== Objective ==
Reproduce everything in the listing from the line containing "Select the Colours settings icon" down to the line containing "[x=909, y=769]", including both of those lines.

== Recorded data ==
^^^^

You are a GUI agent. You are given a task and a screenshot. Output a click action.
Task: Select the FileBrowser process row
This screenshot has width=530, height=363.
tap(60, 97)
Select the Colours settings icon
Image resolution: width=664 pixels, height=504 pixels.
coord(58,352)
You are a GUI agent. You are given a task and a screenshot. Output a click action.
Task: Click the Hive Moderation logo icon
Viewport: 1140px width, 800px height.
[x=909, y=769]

^^^^

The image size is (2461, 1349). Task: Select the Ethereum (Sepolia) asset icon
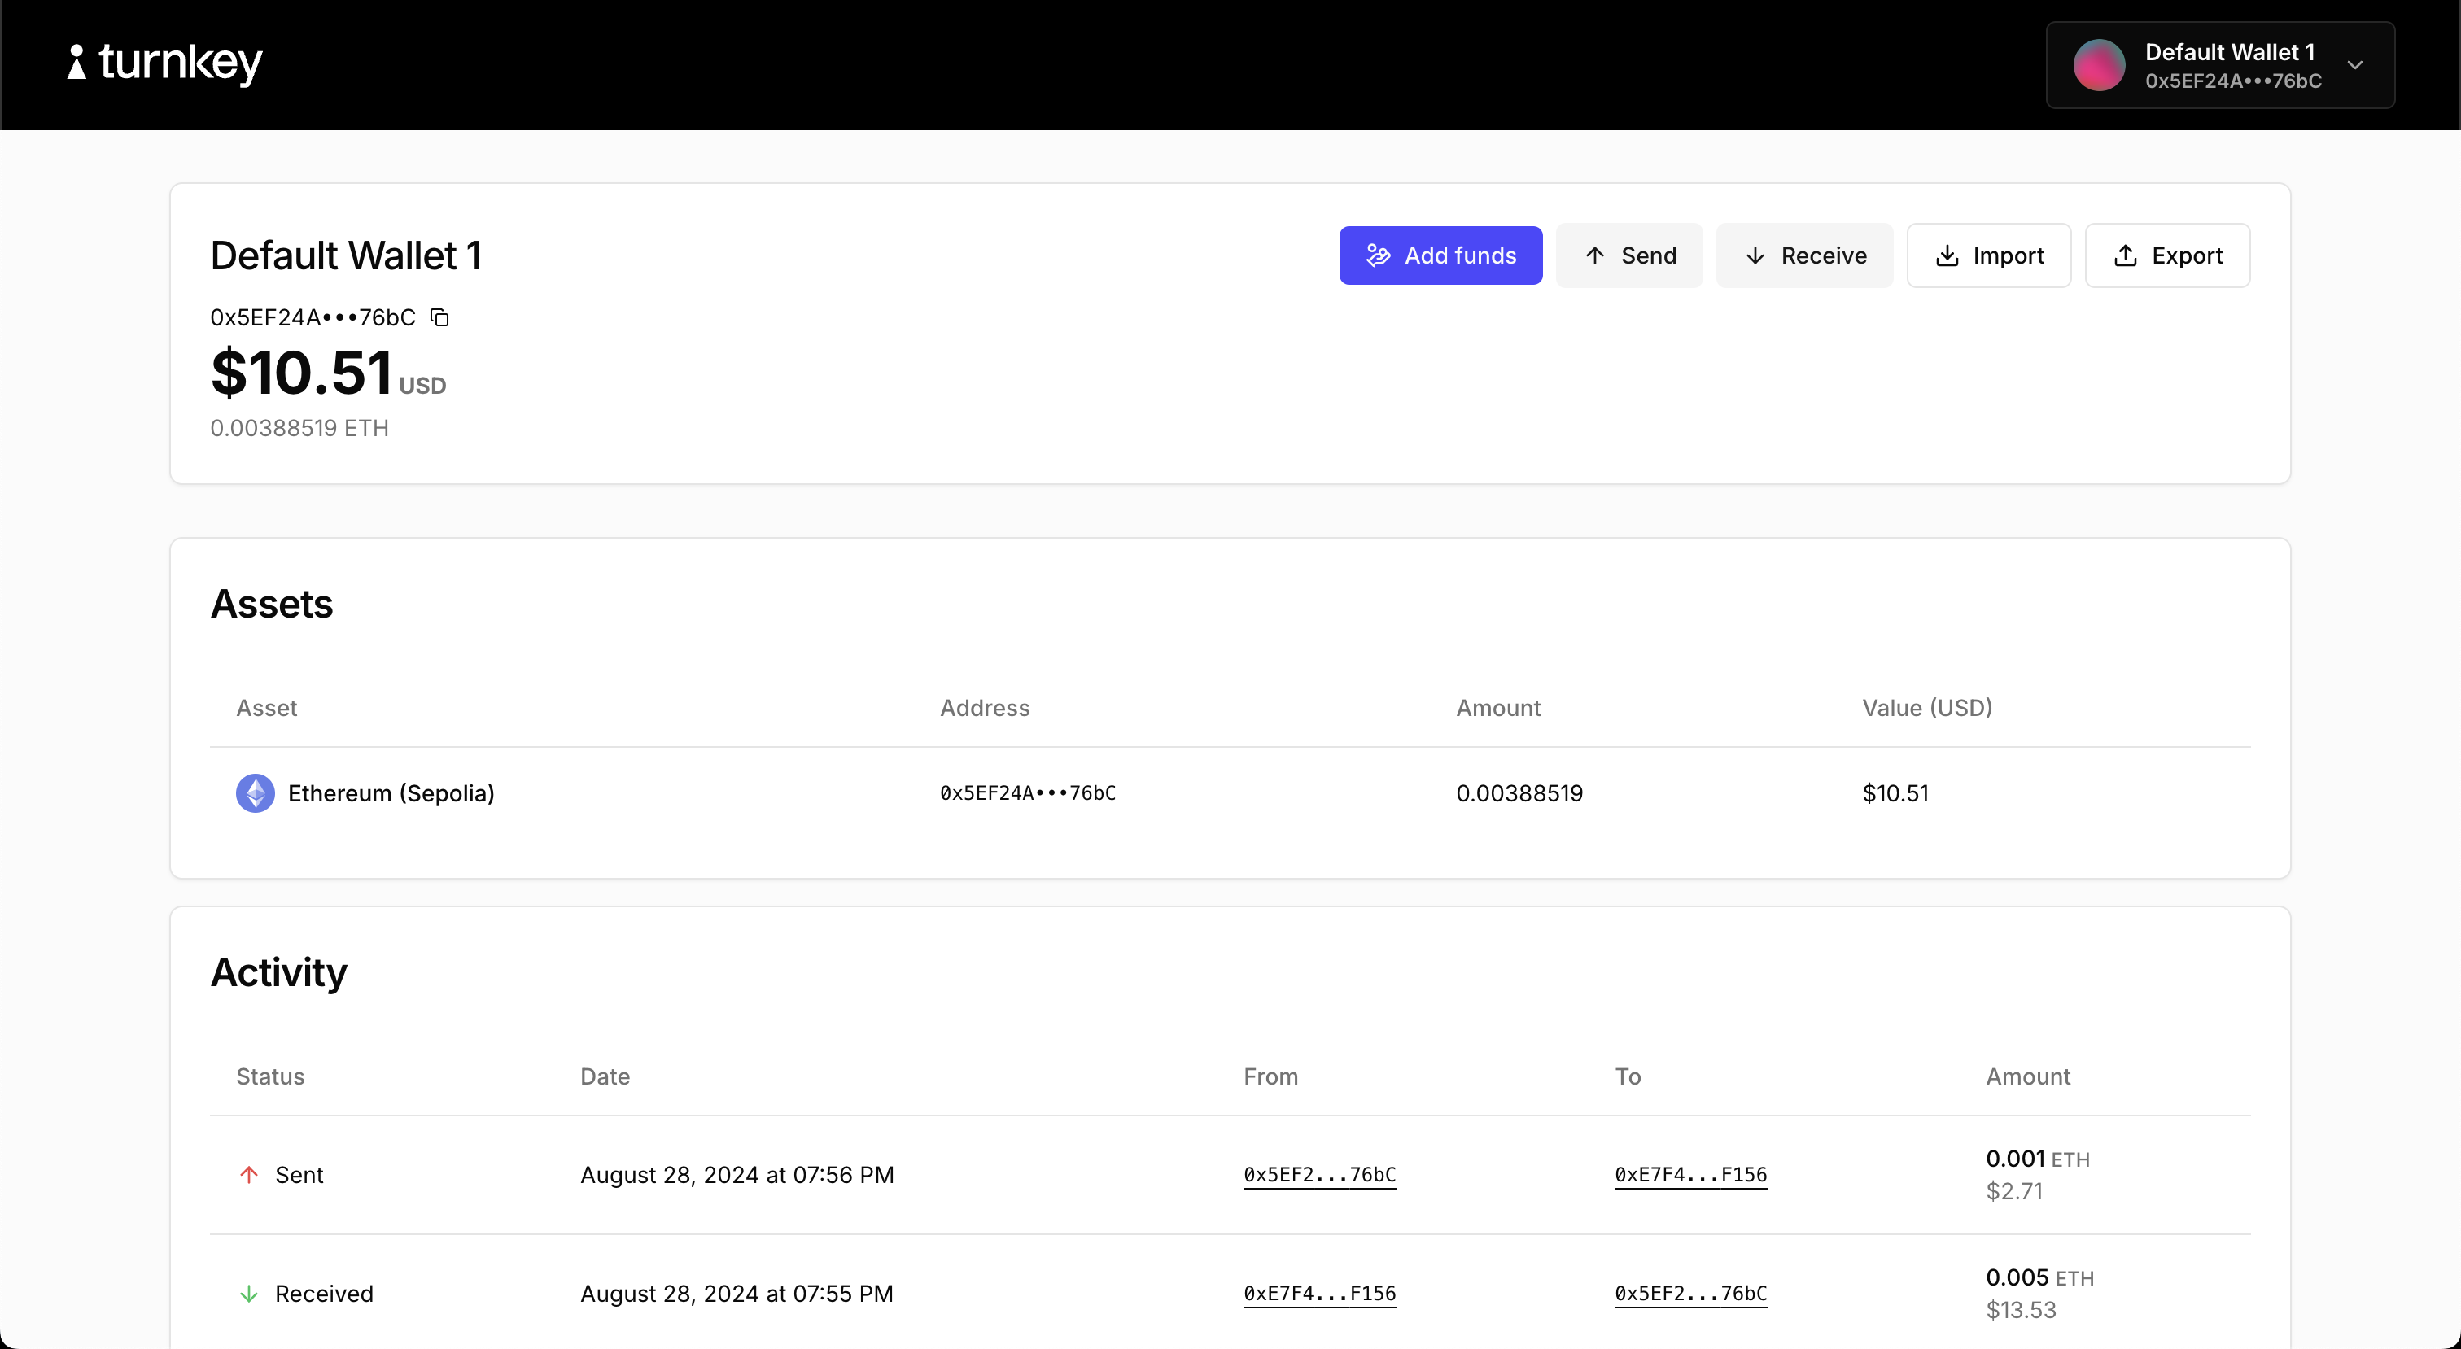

^^^^

== Finished exercise ==
Select the Colours settings icon
Image resolution: width=664 pixels, height=504 pixels.
coord(58,352)
You are a GUI agent. You are given a task and a screenshot. Output a click action.
Task: Click the Hive Moderation logo icon
Viewport: 1140px width, 800px height.
[x=909, y=769]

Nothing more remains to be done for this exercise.